The Strategy Behind Bunq’s Delay in Pursuing Equity Finance

3 min read

The emergence of digital-first banks has significantly reshaped the financial services landscape in recent years. With an increasing number of investors throwing their weight behind these neo-banks, it comes as no surprise that Bunq, based in the Netherlands, has also successfully secured substantial funding, raising €193 million in 2021 and an additional €128 million more recently. However, what sets Bunq apart is their decision to delay external investment until a relatively advanced stage in the bank’s development.

The choice of founder and CEO Ali Niknam to self-fund the company prior to 2021 has sparked inquiries into his strategic approach. When questioned about this decision, Niknam disclosed that his primary focus was on product development and building a sustainable business. He underscored the significance of not allowing fundraising activities to overshadow the original vision for the bank. This strategy granted him the freedom to design products without external pressures and to pursue initiatives such as tree planting.

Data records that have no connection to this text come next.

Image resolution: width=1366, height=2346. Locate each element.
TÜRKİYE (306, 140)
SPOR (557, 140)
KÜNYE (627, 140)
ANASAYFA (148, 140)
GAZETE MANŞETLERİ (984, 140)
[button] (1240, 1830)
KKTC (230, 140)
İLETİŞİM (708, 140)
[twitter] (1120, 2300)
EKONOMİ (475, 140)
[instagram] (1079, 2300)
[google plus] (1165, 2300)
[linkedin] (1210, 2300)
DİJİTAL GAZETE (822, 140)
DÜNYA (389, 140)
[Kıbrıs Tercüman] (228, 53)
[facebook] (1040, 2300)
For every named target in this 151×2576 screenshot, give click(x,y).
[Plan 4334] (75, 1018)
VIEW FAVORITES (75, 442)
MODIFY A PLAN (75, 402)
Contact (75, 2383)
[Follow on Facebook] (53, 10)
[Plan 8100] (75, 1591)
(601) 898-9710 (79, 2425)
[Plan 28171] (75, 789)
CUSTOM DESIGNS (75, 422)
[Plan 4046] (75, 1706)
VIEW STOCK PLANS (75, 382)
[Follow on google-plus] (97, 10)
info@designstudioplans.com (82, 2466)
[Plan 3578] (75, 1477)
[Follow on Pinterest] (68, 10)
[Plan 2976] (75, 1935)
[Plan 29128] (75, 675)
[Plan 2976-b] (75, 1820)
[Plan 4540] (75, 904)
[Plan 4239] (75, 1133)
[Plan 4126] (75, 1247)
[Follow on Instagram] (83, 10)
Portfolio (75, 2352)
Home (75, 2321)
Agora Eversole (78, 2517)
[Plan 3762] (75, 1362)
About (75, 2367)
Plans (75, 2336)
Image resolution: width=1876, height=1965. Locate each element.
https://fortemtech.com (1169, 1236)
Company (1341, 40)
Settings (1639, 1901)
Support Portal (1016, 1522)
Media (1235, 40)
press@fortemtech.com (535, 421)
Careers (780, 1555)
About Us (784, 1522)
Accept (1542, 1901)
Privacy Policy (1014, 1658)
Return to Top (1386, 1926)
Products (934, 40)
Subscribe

Despite the proliferation of neo-banks in the market, Bunq has carved out a distinctive position in the European banking sector. Recent reports have indicated a sharp increase in deposits, from €1.7 billion to €7 billion, as well as a 488% surge in gross interest income. This success can be attributed to their entrepreneurial foresight, as Niknam identified an opening in the aftermath of the financial services crisis and growing dissatisfaction with traditional banks, leading to the establishment of Bunq in 2012, before subsequently venturing into the U.K. market.

With regards to pursuing external investment, Niknam stressed the importance of timing. Waiting until the bank’s culture and product development approach had fully solidified reduced the risk of decision-making being influenced by external pressures. This strategic maneuver provided Bunq with the clarity required to align its focus on users and product offerings.

Looking ahead, obtaining a U.K. eMoney license will enable Bunq to provide services to British customers. This move holds significant weight post-Brexit, as the U.K. is no longer part of Europe’s banking regulation system. Despite the regulatory hurdles, Bunq remains steadfast in its commitment to serving the U.K. market, with ongoing negotiations with the U.K. regulator.

In sum, Bunq’s journey in the financial services industry stands as a testament to their dedication to creating user-centric products and staying true to their entrepreneurial principles. As they press forward with expansion and innovation, their unwavering focus remains on delivering value to their customers and effecting positive change in the banking sector.